Prime Minister Dean Barrow
"The incident with the GSU was spark by the fact that there was a spate of shootings around that time. But to answer your question directly yes of course we discuss the fallout from that incident."

But nothing changed and how could it? Now with all the bad blood between the GSU and the gangs

Leonard Ghost Meyers
"They will kick down the wrong door and will run up into something hard."

Arthur Young
"The GSU has to know that they are humans, they have to know that we know where they live and we know where their woman lives and we know their children. We know everything."

And so with escalation at both ends - it begs the question, whether the paramilitary approach has helped to dampen or fuel the escalating crime situation:

Jules Vasquez
"Isn't there a legitimate concern that if we see, again, 130 plus murders, they'll say, 'You know that Gang Suppression Unit was really a waste of time. It was misconceived," and send Mr. Vidal back to intelligence, reassign those officers to ADU or somewhere that it's just a feeling -- a hope that this will work. And if it does not work, at the end of the year, will it mean that the Gang Suppression Unit, for all its great sound and fury has failed?"

Mark Vidal
"Well I don't think so.
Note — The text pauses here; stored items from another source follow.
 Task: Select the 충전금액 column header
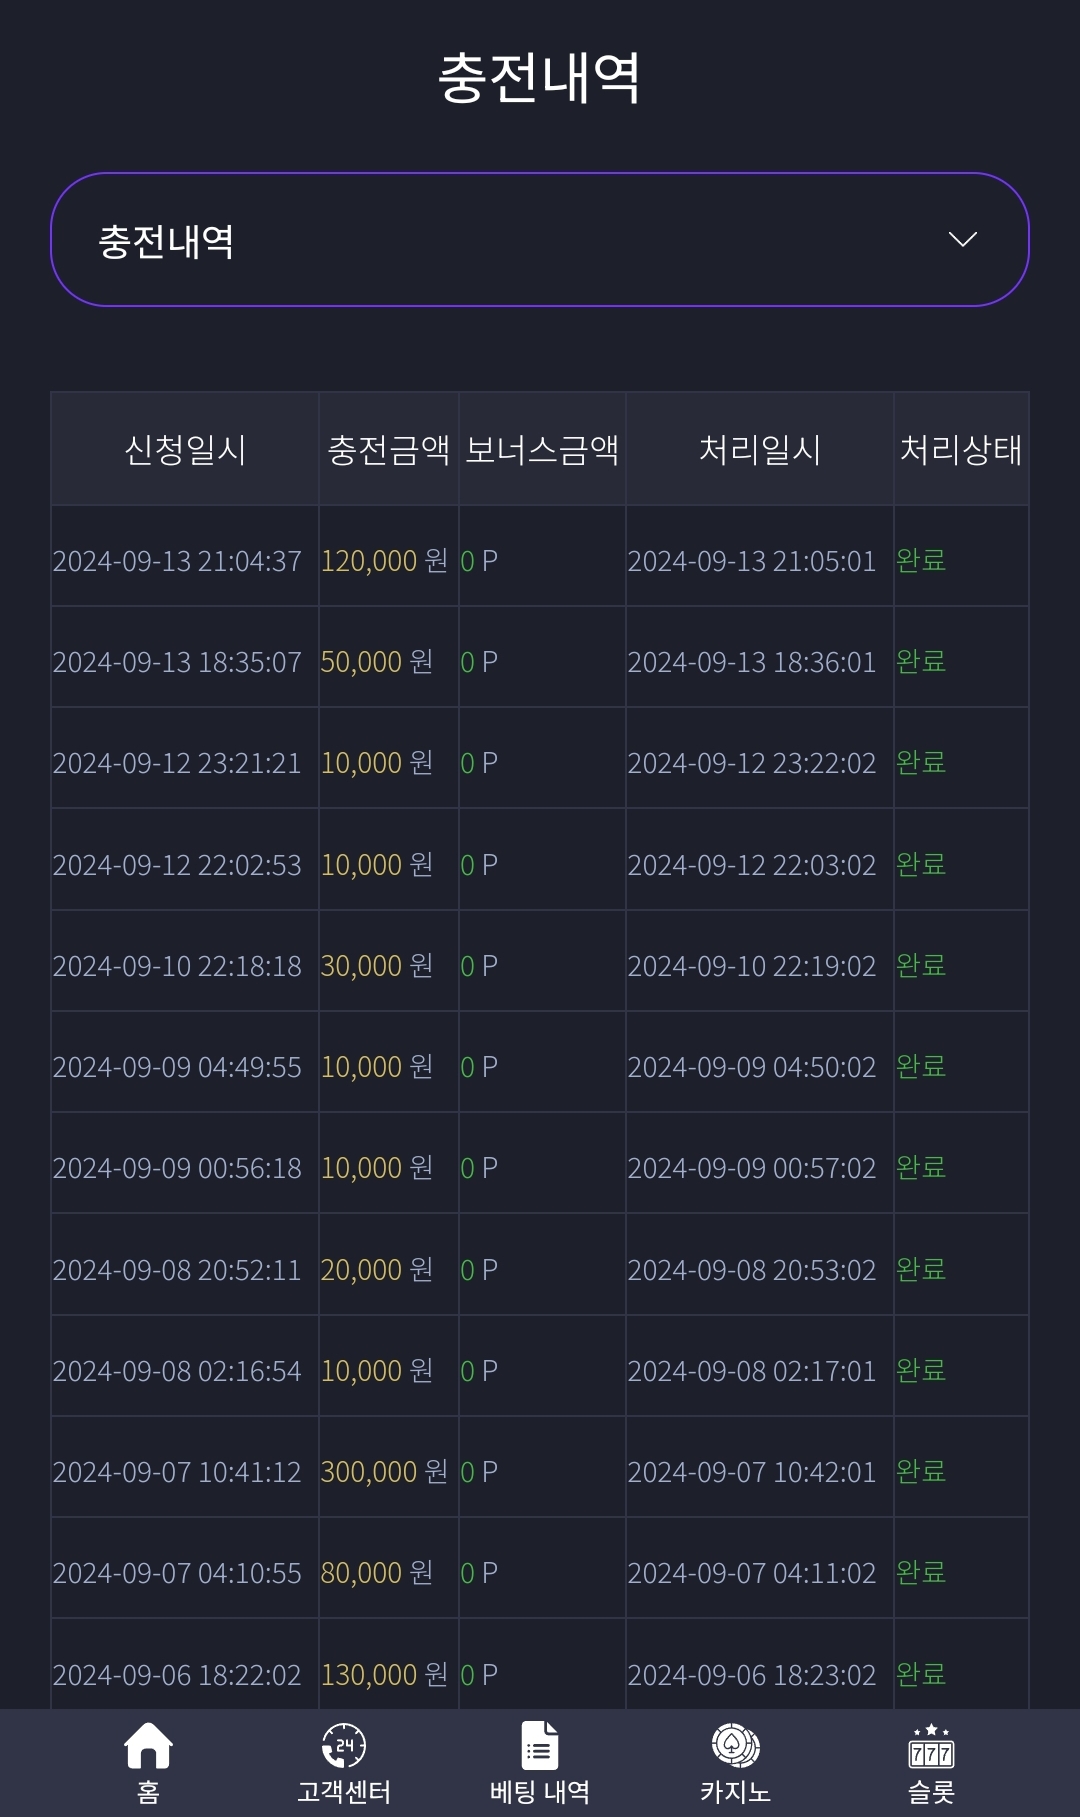(389, 449)
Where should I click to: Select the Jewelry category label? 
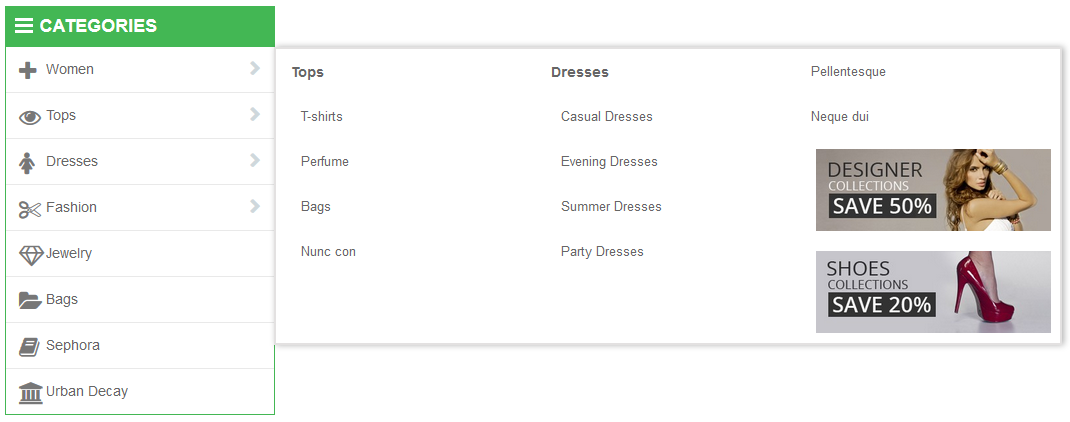click(69, 253)
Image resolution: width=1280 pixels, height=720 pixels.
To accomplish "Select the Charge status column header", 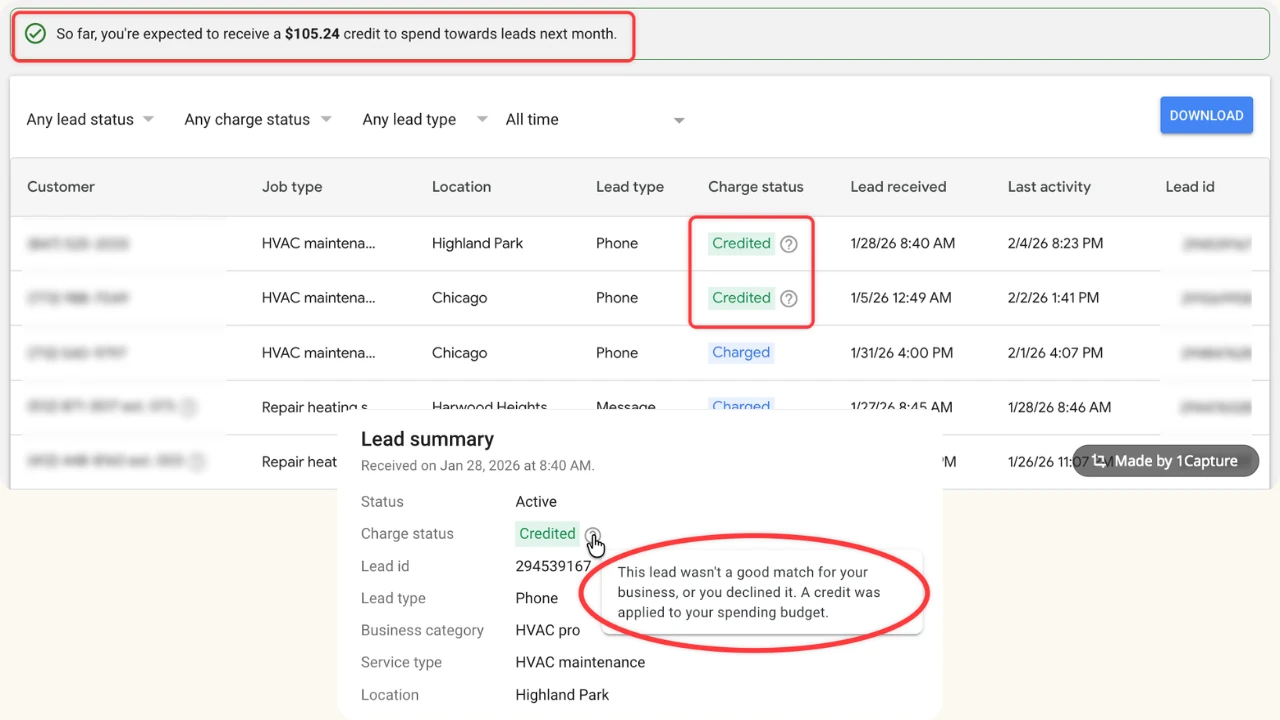I will point(755,187).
The Gang Suppression Unit is just one component in all the other components put together."

But it is the most well-funded, most visible component, which begs the question: is government putting the hammer before the ham?

Jules Vasquez
"Now specifically, in the Gayle Report, it advocates against the use of paramilitary-type operations, saying that it only becomes a contest of force. Because you become like a rival gang for the -- actually GSU is not far from the GSG."

Mark Vidal
"Right, only in acronym. Well I think that the meet-and-greet aspect has been on for as long as the gangs have been formed and functional. That has not worked; rather we have seen over the years an increase in crime, particularly murder. There is not that community policing component has not given the desired results."

So has the GSU given those results? They argue that they have confiscated volumes of drugs and weapons and made major arrests. As noted in the story, all those interviews were from our archives dating back to late 2010 when the GSU was first formed.

Commander Marco Vidal did provide impressive up to date statistics on all their seizures in the GSU's short history.